Jost elaborated by stating, “You can’t really teach a course like this without getting into the habitats that these organisms live in. It’s just not the same, here you get a dead smelly preserved starfish and that’s just not the same as having the real living thing in the palm of your hand with its bright bright colors, feeling it moving and tickling your palm.”

Sophomore, Kelsey Sessions who is currently taking Jost’s Invertebrate Zoology course said, “I think it is important to go out because there is only so much you can learn in the classroom. Getting out there allows you to see and experience new things and I think you can learn a lot more from that.”

However, what is also great about Western’s Natural Science Department is that they have extended these experiences, not only to our students but to other students from other universities as well.

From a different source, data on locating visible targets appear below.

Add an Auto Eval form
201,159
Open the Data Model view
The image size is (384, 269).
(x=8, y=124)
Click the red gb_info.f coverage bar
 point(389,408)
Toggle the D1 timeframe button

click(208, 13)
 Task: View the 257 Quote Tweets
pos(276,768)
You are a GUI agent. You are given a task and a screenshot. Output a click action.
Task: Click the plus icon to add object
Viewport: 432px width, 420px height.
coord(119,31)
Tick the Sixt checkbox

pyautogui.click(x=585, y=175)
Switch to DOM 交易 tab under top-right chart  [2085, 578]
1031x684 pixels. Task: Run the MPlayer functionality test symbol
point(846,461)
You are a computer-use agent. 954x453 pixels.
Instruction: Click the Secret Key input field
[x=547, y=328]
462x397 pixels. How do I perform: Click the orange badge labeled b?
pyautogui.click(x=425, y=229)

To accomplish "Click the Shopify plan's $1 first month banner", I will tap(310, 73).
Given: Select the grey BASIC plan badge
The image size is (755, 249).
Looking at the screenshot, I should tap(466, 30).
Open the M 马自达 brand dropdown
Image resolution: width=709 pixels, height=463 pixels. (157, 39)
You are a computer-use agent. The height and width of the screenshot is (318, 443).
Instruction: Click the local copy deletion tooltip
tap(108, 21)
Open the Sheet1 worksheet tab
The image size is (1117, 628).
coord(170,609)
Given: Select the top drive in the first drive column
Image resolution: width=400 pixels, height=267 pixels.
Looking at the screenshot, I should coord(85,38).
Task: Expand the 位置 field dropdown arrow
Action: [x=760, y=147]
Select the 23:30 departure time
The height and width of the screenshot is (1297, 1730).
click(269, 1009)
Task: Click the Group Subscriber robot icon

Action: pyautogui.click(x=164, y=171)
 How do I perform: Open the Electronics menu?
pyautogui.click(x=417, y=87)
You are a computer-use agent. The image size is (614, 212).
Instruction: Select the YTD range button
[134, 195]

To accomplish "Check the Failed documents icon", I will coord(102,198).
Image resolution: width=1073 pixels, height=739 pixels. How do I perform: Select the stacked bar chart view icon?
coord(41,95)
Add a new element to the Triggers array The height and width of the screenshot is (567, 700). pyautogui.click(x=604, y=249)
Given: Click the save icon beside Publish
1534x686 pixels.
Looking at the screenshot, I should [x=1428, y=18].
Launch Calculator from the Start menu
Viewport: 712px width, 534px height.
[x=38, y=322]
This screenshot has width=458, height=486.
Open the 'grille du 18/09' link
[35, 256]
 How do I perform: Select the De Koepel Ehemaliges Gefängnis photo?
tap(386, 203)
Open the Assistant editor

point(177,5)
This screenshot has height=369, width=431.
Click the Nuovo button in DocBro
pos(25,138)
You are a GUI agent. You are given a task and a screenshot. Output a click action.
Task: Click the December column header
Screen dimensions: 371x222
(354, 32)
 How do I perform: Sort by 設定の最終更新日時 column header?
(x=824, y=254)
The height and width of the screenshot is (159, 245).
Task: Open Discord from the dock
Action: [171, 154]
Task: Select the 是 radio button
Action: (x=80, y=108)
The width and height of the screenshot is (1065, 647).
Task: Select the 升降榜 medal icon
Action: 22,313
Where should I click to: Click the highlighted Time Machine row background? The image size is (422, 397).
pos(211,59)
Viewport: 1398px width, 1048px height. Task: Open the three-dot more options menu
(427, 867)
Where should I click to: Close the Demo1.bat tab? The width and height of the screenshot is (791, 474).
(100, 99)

This past summer, Jost invited students from universities such as UNM, NMSU and universities in Arizona to enroll in her Marine Ecology course.

“I was surprised that Western had to offer this course and that it seemed so focused around field work because UNM is more medicine focused, but I thought it was great because I’ve never gotten to experience anything like that,” stated, Heather Buckley, a UNM senior, studying Biology, who enrolled in Jost’s Marine Ecology course this past summer.

Will Padilla, WNMU senior, who has taken both Invertebrate zoology and Marine Ecology, added, “its classes like these, that are really beneficial to students because it gives them idea of what their career is going to be like.” He added, “I think trips are awesome. I know for me personally if it wasn’t for these courses, I may have never gotten to experience of seeing the ocean or seeing the wildlife and biodiversity. I mean really how many people can say they’ve been able to stand on a beached whale.”

Jost’s Invertebrate Zoology class will be headed down this weekend, spending a whole week in Mexico, getting to be out in the field and observing marine life first hand. Jost added, “You absolutely see a difference in students, there is a positive response from students to experiencing these things in their living states.” She continued by quoting John Steinback, “There are three way’s to study animals dead, in a captivity environment and in their natural environment. We already do plenty of the first two, these trips are just another way of giving students a way to study these organisms.”